O Hospital Vitória tem uma estrutura mais simples, enquanto o Samaritano tem as suas instalações mais sofisticadas. Porém, ambos têm a mesma tecnologia de ponta e atendimento humanizado, o que garante em tempo integral a segurança do paciente", explicou.
Uma "colagem" das melhores tecnologias internacionais "A gente respira hospital, sabe das necessidades dos médicos e pacientes". Seguindo esse pensamento, Charles Souleyman Al Odeh e a equipe de diretores do Americas Medical City percorreram vários países a procura do modelo ideal para implantar no complexo.

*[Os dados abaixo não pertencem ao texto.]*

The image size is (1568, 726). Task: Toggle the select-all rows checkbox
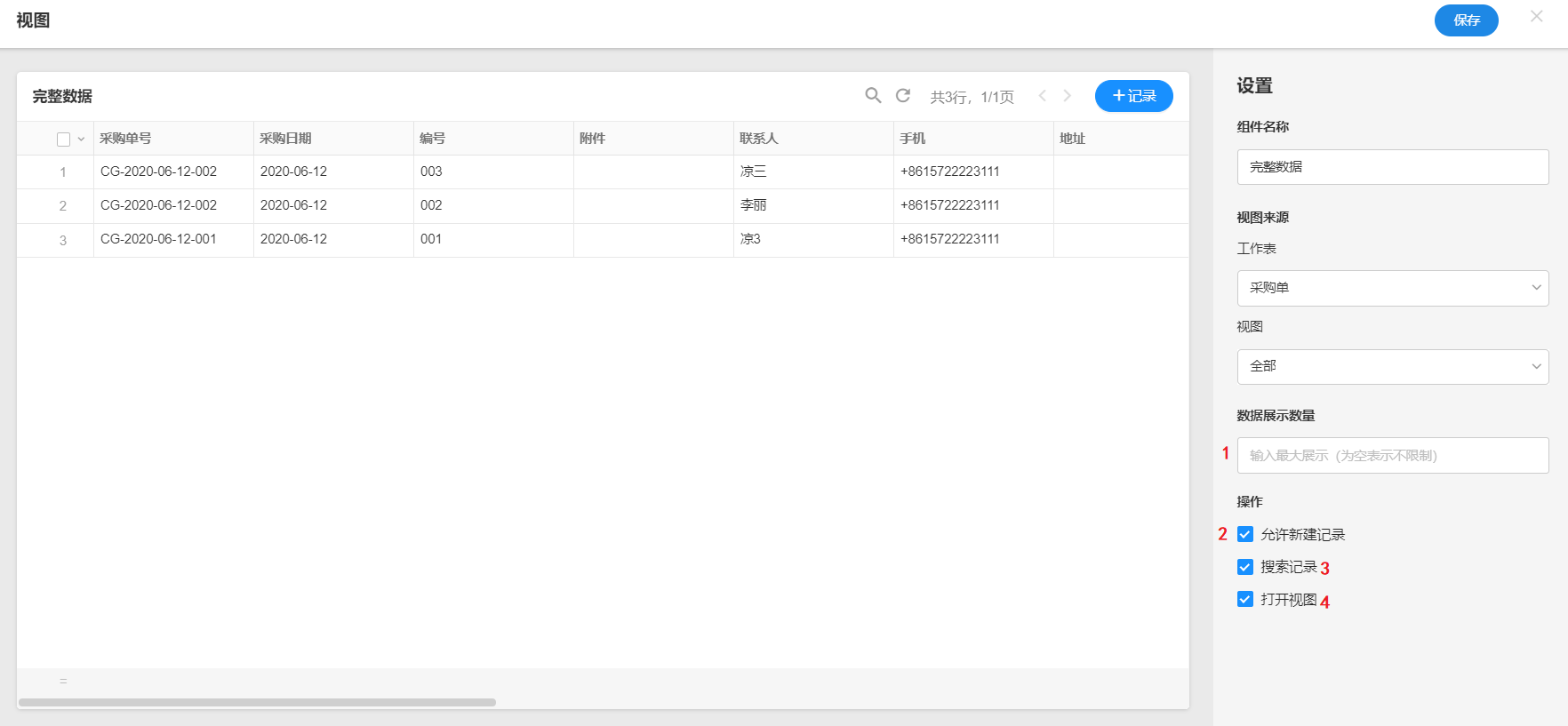click(x=63, y=140)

O diretor conta que os médicos empreendedores "rodaram" os Estados Unidos e Europa à busca de tecnologias de ponta e profissionais experientes para atuar na "cidade médica". Encontraram excelente receptividade nas empresas voltadas para a biomedicina e o resultado já está se refletindo nas salas modernamente equipadas do complexo e na qualidade de serviços oferecidos.

A inovação já começa na recepção. O paciente, após fazer a sua ficha de atendimento, recebe mensagens no seu celular da sua colocação na fila de espera. "Assim ele não fica preso em um ambiente. Pode fazer um lanche, caminhar e quando chegar a vez do seu atendimento será avisado através de torpedo", contou o diretor. Mas, a "menina dos olhos" no quesito modernidade está na sala de cirurgia Robótica. Uma equipe formada por 13 médicos brasileiros receberam, há alguns meses, um treinamento de profissionais referências em outros países no setor, dos procedimentos mais avançados nesse tipo de procedimento, utilizando equipamentos de ponta.

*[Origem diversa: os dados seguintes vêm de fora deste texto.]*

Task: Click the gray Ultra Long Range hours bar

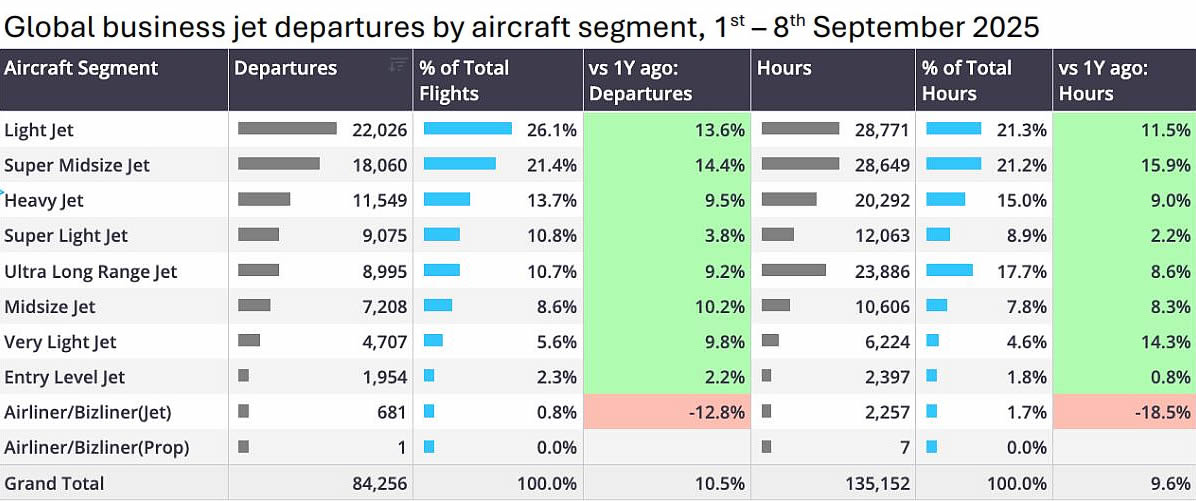Action: point(794,270)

Agora, esses profissionais brasileiros e alguns estrangeiros, vão atuar no centro cirúrgico do Hospital Samaritano.

"Vamos iniciar atividades de atualização profissional no nosso Centro de Treinamento, destinadas aos médicos de todo o país. Temos certeza que vamos trazer para o Rio muitos profissionais de todas as partes do país e eles sairão daqui preparados para atuar no que há de mais moderno na Medicina Robótica", destacou Souleyman Al Odeh. Em uma avaliação mais ampla, o diretor acredita que o Rio, a partir desses investimentos, terá a chance de recuperar um lugar de destaque no ranking nacional que analisa os estados no atendimento médico-hospitalar.